Joaquim Engler confirma que gravou conversas com
autoridades de Minas Gerais, na época do governo Aécio Neves, e cita algumas
das descobertas, como uma conta do senador Zezé Perrella no exterior, com um
secretário de Aécio Neves.
Esse depoimento daria um novo rumo às investigações, mas,
no dia seguinte, quando o advogado pediu numa cópia da íntegra de seu
interrogatório, a Polícia Civil transferiu o delegado João Octacílio para um
município do interior do Estado, e nomeou para seu posto, na chefia de um
departamento policial, Márcio Nabak.
Depois disso, o inquérito desapareceu e o cerco a Nílton
Monteiro se fechou. Ele acabou preso e hoje acusa a equipe de Márcio Nabak de
tê-lo torturado. O advogado Joaquim Engler cedeu partes do inquérito que tinha
com ele, para remontagem do processo, mas nesse conjunto não estão as páginas
de seu depoimento.
Márcio Nabak indiciou Nílton por falsificação, mas Nílton
não foi condenado, por falta de provas. A acusação foi parar na imprensa e
Nílton, apresentado como falsário que negociava até títulos falsos da dívida
pública. Também não houve comprovação.
Não escaparam do cerco policial o advogado de Nílton, Dino
Miraglia, que teve a casa invadida, o dono do site que divulgava as denúncias
de Nílton foi preso e o jornalista que editava as reportagem, Geraldo Elísio,
teve o mesmo destino do advogado: a polícia revirou sua casa.
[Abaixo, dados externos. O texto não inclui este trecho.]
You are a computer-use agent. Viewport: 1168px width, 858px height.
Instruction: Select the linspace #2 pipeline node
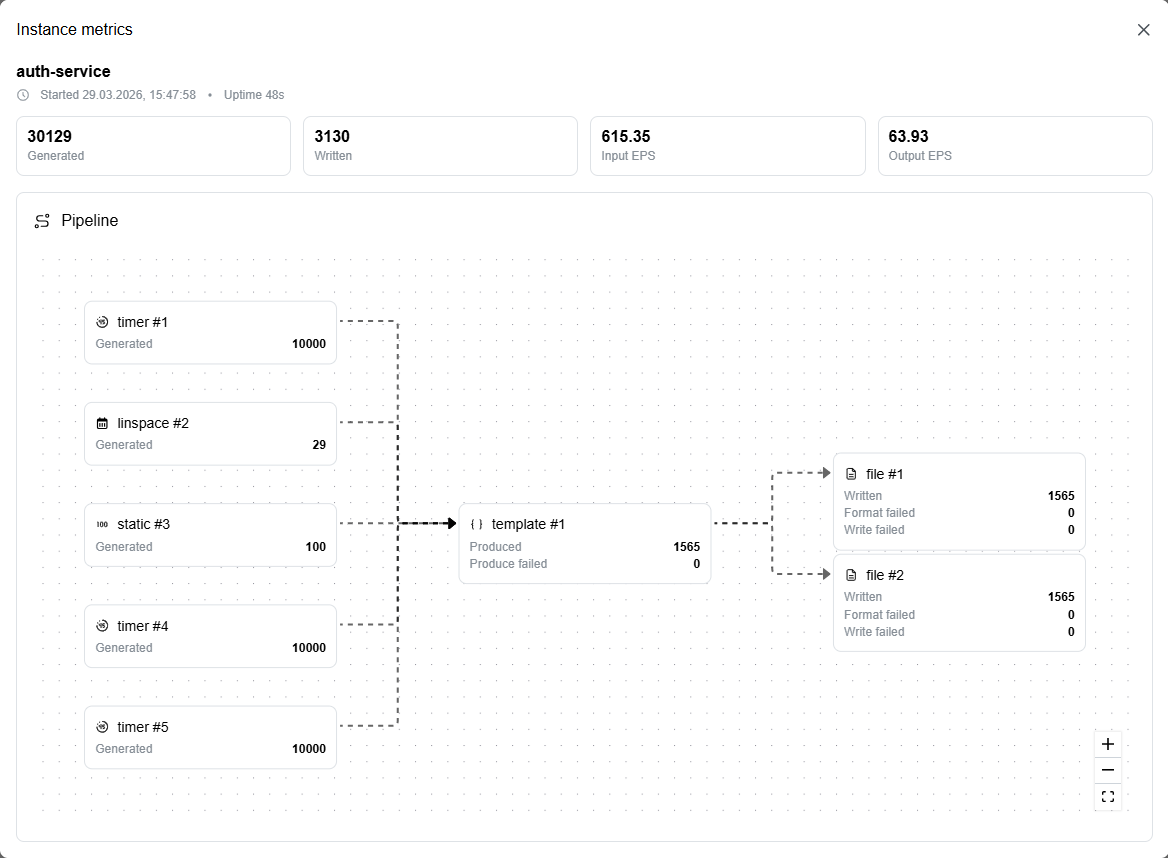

O depoimento bombástico do advogado Joaquim Engler
reapareceu de forma oficial há cerca de um mês, quando, por decisão judicial, o
delegado João Octacílio prestou depoimento e confirmou que ouviu o advogado
formalmente, como parte do inquérito.
Procurei
o advogado Joaquim Engler. Ele diz que o depoimento atribuído a ele é falso.
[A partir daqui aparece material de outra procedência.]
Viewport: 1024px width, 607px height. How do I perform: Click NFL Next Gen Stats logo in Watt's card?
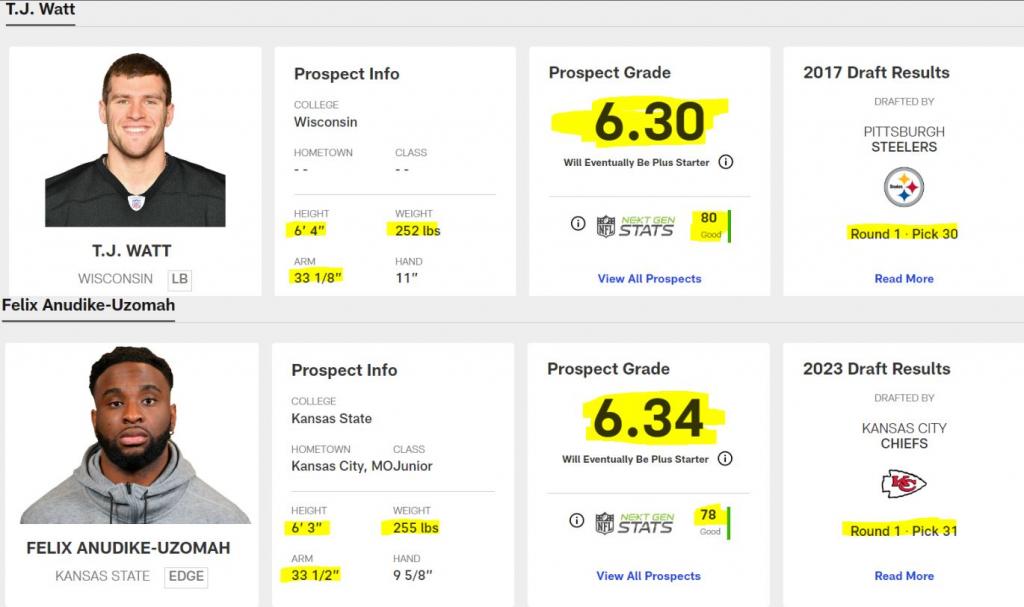(x=635, y=226)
Teria sido forjado pelo escrivão Nélson Silva. Mas, se era falso, por que o
inquérito parou depois que desapareceu? Se esse depoimento é falso, cadê o
verdadeiro?
Ao ser ouvido por carta precatória há cerca de um mês, o
delegado João Octacílio afirmou também que, além de ouvir Joaquim Engler, tinha
lembrança de que, embora Nílton Monteiro fosse acusado de falsificação, ele
“sempre colaborava com as investigações apresentando documentos e provas das
alegações”. A íntegra do depoimento do delegado também acompanha esta
reportagem.
Tanto o depoimento de João Octacílio como o antigo
depoimento do advogado foram juntados num processo judicial em que o advogado
Dino Miraglia se defende da acusação de ter sido cúmplice de Nílton Monteiro no
crime de falsificação de documentos. Pelo que se está demonstrando, nem houve
falsificação. Se não houve, haveria cumplicidade?
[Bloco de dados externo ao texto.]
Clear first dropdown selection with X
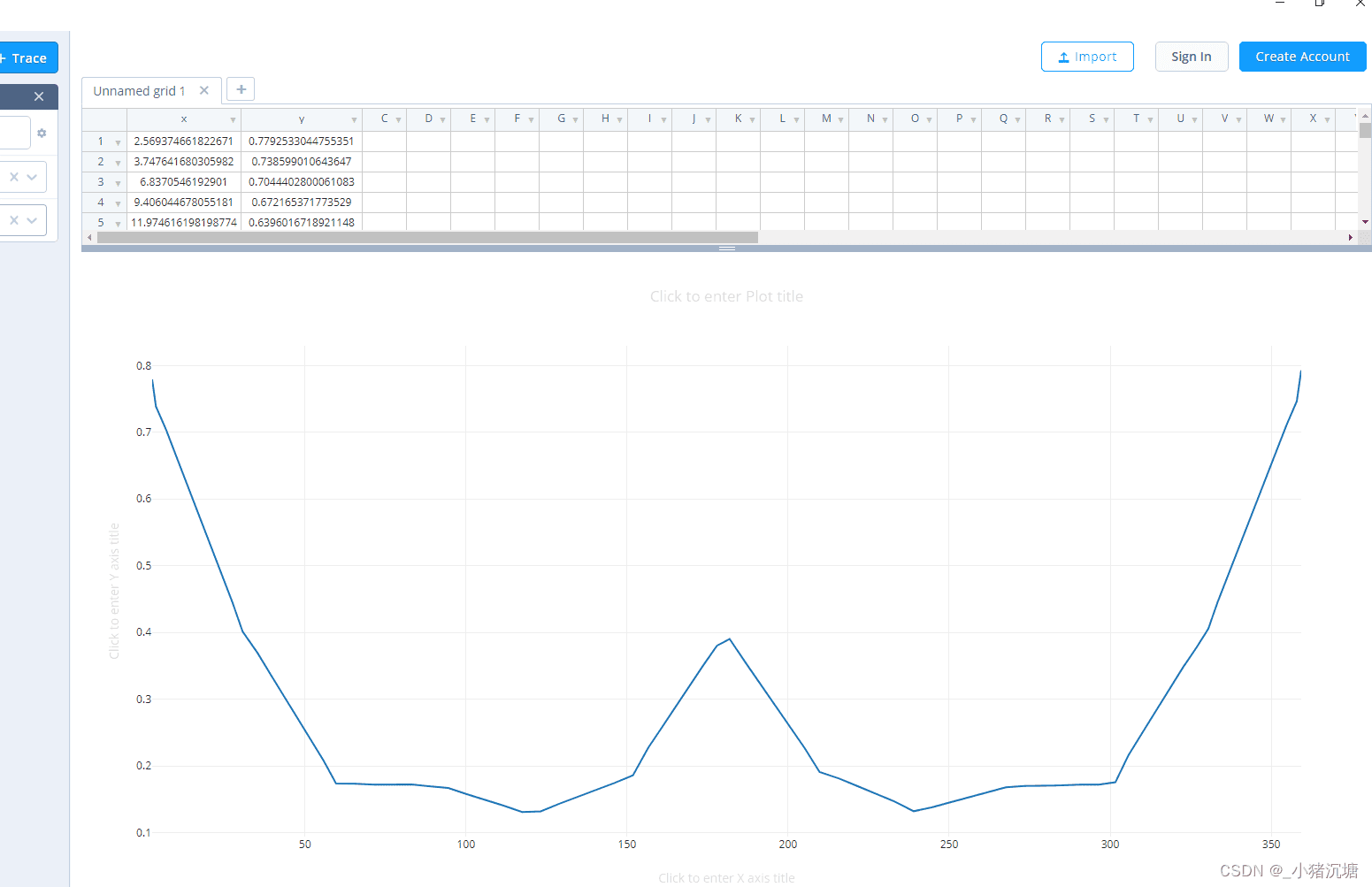This screenshot has width=1372, height=887. 14,177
Lendo o inquérito que agora ressurge na íntegra, tem-se a
imagem do desastre de Mariana. Num primeiro momento, a lama fica contida, mas,
depois, por uma falha da segurança, a barreira se rompe e a lama escorre além
das divisas de Minas Gerais.
O inquérito começa como uma tentativa de isolar o lobista
Nílton (segurar a lama), que havia provocado um estrago enorme na política do
Espírito Santo, com as denúncias de corrupção na venda dos créditos a Escelsa.
Mas, por razões ainda não muito claras, o advogado que o
acusava de falsificação mudou de lado (outra vez), assumiu crimes e fez outras
acusações. A lama se espalhou, mas evitou-se o desastre (político) com a troca
do delegado que poderia seguir o rastro da sujeira e a prisão do lobista, do
empresário, do jornalista e do advogado.
Numa das muitas manifestações judiciais que fez contra o
abuso de poder da polícia civil no governo de Aécio Neves/Antônio Anastasia, o
advogado Dino Miraglia usou uma frase de Martin Luther King, líder do movimento
negro pelos direitos civis nos Estados Unidos, na década de 60: “Devemos
construir diques da coragem para conter a correnteza do medo.”
Em Minas Gerais, alguma coisa mudou. Márcio Nabak deixou
postos de comando na Polícia Civil, e o inquérito em que a Samarco passou de
acusadora a acusada pode, enfim, ser retomado, com a recuperação do depoimento
do advogado Joaquim Engler Filho. Quem acredita? No caso no caso da Lista de
Furnas e do mensalão mineiro, as provas gritam, mas as autoridades silenciam.